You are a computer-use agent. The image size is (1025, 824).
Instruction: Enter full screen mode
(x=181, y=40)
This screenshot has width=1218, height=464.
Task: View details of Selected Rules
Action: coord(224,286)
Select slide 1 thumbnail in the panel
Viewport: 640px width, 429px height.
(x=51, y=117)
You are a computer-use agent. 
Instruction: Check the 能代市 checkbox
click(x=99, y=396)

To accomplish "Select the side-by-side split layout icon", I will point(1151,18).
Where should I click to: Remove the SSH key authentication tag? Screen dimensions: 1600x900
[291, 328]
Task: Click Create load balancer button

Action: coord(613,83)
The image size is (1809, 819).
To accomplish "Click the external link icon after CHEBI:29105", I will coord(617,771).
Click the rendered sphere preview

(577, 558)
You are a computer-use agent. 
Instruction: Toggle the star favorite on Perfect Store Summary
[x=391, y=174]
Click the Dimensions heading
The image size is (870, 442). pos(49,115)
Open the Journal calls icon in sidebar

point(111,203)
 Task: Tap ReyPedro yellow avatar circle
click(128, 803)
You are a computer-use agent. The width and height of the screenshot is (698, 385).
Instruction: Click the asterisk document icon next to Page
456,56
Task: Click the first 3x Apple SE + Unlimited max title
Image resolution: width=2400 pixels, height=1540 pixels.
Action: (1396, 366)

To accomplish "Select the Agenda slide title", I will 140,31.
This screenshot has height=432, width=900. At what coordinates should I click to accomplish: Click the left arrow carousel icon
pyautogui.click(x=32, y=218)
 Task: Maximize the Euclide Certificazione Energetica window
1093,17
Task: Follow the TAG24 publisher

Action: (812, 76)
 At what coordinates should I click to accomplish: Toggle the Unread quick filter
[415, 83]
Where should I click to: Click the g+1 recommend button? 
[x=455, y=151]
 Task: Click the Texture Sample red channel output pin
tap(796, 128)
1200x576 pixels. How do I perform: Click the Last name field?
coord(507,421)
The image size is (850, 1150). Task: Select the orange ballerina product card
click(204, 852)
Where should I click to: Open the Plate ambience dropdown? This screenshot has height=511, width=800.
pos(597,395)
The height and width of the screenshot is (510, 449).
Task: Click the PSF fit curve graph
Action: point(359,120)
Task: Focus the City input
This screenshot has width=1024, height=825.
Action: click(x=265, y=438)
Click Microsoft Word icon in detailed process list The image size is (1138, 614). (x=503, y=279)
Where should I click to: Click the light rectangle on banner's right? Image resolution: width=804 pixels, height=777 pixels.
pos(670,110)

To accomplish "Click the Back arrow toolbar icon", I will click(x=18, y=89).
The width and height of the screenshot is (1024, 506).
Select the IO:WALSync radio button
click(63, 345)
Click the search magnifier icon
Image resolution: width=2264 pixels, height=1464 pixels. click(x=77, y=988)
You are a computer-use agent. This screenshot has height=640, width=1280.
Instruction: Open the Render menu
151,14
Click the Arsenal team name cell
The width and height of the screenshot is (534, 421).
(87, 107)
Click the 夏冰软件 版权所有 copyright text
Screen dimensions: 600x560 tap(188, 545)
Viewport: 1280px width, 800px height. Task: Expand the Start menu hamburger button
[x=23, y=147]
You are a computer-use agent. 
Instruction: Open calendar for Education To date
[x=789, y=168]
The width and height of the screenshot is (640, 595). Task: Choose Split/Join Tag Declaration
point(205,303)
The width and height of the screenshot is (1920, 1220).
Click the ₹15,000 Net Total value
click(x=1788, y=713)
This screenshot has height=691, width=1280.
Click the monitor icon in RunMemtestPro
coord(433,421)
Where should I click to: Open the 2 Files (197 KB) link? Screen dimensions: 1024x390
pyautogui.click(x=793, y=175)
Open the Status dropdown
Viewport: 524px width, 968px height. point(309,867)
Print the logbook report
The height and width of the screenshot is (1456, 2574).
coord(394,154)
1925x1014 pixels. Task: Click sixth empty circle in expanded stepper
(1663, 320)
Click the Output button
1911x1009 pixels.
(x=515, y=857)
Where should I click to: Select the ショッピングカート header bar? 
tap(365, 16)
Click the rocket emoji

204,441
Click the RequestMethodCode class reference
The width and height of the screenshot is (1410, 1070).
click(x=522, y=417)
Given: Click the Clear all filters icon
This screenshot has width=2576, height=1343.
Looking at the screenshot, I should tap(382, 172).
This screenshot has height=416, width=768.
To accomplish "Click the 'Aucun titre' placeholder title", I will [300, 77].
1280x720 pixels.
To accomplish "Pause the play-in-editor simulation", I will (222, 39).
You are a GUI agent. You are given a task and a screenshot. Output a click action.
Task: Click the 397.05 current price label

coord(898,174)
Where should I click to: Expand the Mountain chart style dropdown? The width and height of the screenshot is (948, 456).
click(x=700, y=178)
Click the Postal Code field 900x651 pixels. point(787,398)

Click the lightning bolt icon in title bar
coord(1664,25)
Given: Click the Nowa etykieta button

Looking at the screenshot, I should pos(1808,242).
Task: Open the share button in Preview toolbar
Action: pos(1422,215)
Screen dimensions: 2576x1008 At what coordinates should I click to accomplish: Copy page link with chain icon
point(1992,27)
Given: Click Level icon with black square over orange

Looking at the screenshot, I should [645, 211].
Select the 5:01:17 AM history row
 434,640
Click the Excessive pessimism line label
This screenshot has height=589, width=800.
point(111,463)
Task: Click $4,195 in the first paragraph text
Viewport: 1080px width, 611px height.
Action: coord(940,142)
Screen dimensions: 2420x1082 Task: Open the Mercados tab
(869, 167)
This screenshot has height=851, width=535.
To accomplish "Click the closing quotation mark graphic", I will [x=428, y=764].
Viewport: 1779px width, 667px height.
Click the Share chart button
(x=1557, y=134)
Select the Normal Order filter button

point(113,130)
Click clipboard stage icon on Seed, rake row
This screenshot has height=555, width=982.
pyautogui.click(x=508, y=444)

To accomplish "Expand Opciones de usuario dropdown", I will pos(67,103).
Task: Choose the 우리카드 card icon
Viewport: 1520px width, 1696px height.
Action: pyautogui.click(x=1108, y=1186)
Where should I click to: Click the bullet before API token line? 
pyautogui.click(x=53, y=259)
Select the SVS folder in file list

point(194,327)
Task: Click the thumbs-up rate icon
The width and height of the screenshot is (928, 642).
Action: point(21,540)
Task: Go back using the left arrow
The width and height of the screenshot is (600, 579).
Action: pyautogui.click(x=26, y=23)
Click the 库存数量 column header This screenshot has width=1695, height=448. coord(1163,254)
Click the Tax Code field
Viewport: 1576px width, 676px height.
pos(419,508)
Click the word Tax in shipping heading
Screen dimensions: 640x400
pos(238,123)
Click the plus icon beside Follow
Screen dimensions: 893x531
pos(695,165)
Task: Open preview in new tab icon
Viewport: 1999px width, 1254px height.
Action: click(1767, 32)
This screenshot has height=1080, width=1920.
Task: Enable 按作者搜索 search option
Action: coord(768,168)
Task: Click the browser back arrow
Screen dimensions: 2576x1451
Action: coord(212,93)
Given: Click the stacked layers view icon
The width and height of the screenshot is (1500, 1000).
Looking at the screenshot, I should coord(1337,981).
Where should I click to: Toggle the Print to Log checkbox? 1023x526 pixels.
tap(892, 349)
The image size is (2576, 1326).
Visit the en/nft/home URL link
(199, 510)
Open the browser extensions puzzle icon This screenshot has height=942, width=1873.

........

Copy out the records above without changes, starting with the line that contains "Viewport: 1779px width, 667px height." and going on through the line that contains "I will pos(67,103).".

Viewport: 1779px width, 667px height.
Click the Share chart button
(x=1557, y=134)
Select the Normal Order filter button

point(113,130)
Click clipboard stage icon on Seed, rake row
This screenshot has height=555, width=982.
pyautogui.click(x=508, y=444)

To accomplish "Expand Opciones de usuario dropdown", I will pos(67,103).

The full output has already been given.